Erstmals seit mehr als einem Jahrzehnt rollt
Adam Yates ohne seinen Zwillingsbruder durch das Peloton. Simons plötzlicher Abschied vom Profiradsport Anfang 2026 schlug hohe Wellen – nicht zuletzt, weil er nur wenige Monate nach einer der prägenden Saisons seiner Karriere kam.
Vom
UAE Tour aus stellte Adam jedoch klar, dass ihn die Entscheidung nicht überraschte und bei ihm keine unmittelbaren Überlegungen zu seiner eigenen Zukunft ausgelöst hat.
Mit den Folgen einer Schock-Entscheidung leben
Der abrupte Rücktritt von
Simon Yates Anfang Januar traf das Peloton wie ein Donnerschlag. Ein Grand-Tour-Sieger, der auf Topniveau abtritt, ist im modernen Radsport selten, und das Timing ließ Teams, Rivalen und Fans die Konsequenzen erst ordnen.
Für Adam war das Gespräch jedoch längst geführt. Er erklärte, dass die Brüder schon deutlich vor der Verkündung über Simons Pläne gesprochen hatten – wenn auch über Kontinente hinweg und damit alles andere als einfach.
„Ich war nicht überrascht, weil wir schon darüber gesprochen hatten“,
sagt Adam in von Sporza aufgezeichneten Zitaten. „Das war etwas knifflig, weil ich damals in Australien war und Simon in Europa. Wegen der Zeitverschiebung war es nicht leicht, alles in Ruhe zu besprechen.“
Vor diesem Hintergrund wirkt Adam deutlich gelassener als große Teile der Radsportwelt. Aus seiner Sicht traf Simon eine klare, abgewogene Entscheidung, keinen spontanen Emotionsakt.
„Er wusste, was er wollte, und hat entschieden. Ich freue mich sehr für ihn und über alles, was er in seiner Karriere erreicht hat“, ergänzte Adam.
Vorläufig unterschiedliche Wege
Während Simon nun das Leben fernab des Rennbetriebs genießt, setzt Adam seinen Weg bei UAE Team Emirates fort und betont, dass die Anforderungen des modernen Pelotons seine Motivation nicht geschmälert haben.
„Es fühlt sich nicht ungewohnt an, weil wir schon seit einigen Jahren in unterschiedlichen Teams gefahren sind“, sagte er mit Blick auf die nun erste Saison ohne seinen Zwilling seit 12 Jahren.
Zugleich trat er der Idee entgegen, Simons Schritt könnte auch bei ihm eine parallele Bewegung auslösen.
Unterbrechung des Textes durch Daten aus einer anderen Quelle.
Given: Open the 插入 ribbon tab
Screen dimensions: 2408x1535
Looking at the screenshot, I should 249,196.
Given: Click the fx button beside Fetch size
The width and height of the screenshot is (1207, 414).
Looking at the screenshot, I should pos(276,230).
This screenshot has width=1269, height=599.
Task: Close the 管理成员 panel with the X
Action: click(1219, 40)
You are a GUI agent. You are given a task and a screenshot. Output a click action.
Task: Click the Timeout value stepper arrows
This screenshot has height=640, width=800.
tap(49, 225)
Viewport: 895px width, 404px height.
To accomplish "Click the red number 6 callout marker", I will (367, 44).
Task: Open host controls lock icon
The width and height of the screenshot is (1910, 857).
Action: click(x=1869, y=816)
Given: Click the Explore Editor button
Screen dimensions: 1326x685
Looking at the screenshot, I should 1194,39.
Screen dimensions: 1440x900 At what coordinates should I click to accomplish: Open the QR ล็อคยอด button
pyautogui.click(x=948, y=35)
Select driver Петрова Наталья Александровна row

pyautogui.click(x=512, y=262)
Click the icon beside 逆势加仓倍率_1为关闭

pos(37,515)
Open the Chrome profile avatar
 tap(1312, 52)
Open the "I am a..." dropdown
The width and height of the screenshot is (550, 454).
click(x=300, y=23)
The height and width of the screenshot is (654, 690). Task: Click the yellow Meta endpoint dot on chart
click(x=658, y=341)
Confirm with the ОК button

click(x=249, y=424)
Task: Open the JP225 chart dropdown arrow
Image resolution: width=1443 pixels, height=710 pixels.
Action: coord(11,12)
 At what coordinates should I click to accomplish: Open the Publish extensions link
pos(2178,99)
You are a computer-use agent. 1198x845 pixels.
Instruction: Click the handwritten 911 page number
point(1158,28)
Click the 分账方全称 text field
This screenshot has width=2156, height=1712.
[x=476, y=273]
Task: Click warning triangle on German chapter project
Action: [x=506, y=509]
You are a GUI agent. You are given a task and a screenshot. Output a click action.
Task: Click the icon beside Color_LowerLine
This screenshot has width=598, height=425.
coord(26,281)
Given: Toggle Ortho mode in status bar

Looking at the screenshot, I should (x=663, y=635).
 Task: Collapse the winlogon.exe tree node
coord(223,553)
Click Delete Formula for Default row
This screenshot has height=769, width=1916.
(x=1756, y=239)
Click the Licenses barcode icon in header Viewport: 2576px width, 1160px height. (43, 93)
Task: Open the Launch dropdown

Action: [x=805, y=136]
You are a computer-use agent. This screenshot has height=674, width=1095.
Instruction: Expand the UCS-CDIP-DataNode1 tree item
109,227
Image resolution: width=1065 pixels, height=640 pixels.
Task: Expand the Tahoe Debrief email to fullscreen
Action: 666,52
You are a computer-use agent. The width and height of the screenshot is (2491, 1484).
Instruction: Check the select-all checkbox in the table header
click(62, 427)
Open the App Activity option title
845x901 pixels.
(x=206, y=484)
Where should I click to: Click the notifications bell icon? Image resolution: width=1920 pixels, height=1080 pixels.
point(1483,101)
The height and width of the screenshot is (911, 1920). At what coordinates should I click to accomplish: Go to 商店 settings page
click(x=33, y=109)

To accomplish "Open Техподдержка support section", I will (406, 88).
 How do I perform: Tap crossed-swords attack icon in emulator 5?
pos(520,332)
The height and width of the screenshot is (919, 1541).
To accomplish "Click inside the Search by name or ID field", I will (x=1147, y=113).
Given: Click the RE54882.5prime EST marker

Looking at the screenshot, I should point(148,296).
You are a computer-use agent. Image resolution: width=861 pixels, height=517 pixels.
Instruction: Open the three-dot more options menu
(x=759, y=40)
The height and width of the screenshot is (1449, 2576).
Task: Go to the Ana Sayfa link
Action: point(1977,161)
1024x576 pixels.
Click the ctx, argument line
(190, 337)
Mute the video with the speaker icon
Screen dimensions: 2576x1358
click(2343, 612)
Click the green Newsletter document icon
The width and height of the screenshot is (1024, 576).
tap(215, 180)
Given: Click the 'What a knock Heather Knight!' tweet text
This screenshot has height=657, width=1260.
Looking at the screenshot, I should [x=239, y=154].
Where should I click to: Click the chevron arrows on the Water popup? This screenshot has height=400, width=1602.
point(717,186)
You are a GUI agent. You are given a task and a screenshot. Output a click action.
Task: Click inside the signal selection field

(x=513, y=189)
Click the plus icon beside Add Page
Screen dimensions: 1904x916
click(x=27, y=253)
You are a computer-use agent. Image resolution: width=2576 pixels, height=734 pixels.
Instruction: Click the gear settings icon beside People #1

Auf die Frage, ob Zwillinge oft ähnlich denken – auch beim Rücktritt –, antwortete Adam unmissverständlich. „Noch nicht“, lachte er. „Ich habe mindestens noch einen Vertrag bis Ende 2027 bei UAE.“
Diese Antwort trifft den Kern der breiteren Debatte nach Simons Ausstieg. Sein Rücktritt befeuert Diskussionen über Burnout, das steigende Leistungsniveau und die Frage, ob der Sport von seinen Topfahrern zu früh zu viel verlangt. Adam bestreitet nicht, dass die Herausforderung wächst, doch seine Freude bleibt ungebrochen.
„Das Niveau im Peloton steigt weiter, und es wird jedes Jahr härter“, sagte er. „Aber ich habe immer noch Spaß am Rad, an den Rennen und am Training.“
Zwei Karrieren, zwei Ausgänge
Die Entscheidung von Simon Yates hinterlässt eine spürbare Lücke in der Elite und wirft Fragen auf, wie Teams reagieren, wenn ein bewährter Grand-Tour-Fahrer ohne Vorwarnung aufhört. Zugleich schärft sie den Kontrast zwischen zwei Brüdern, die vieles gemeinsam hatten und nun an sehr unterschiedlichen Punkten der Sportlandschaft stehen.
Für Adam ist die Botschaft einfach. Den Rücktritt seines Zwillings hat er verstanden, respektiert und sogar erwartet, doch er ist kein Fahrplan, dem er folgen muss. Zumindest vorerst behält der Alltag des Profiradsports seinen Reiz – auch wenn er mit jeder Saison fordernder wird.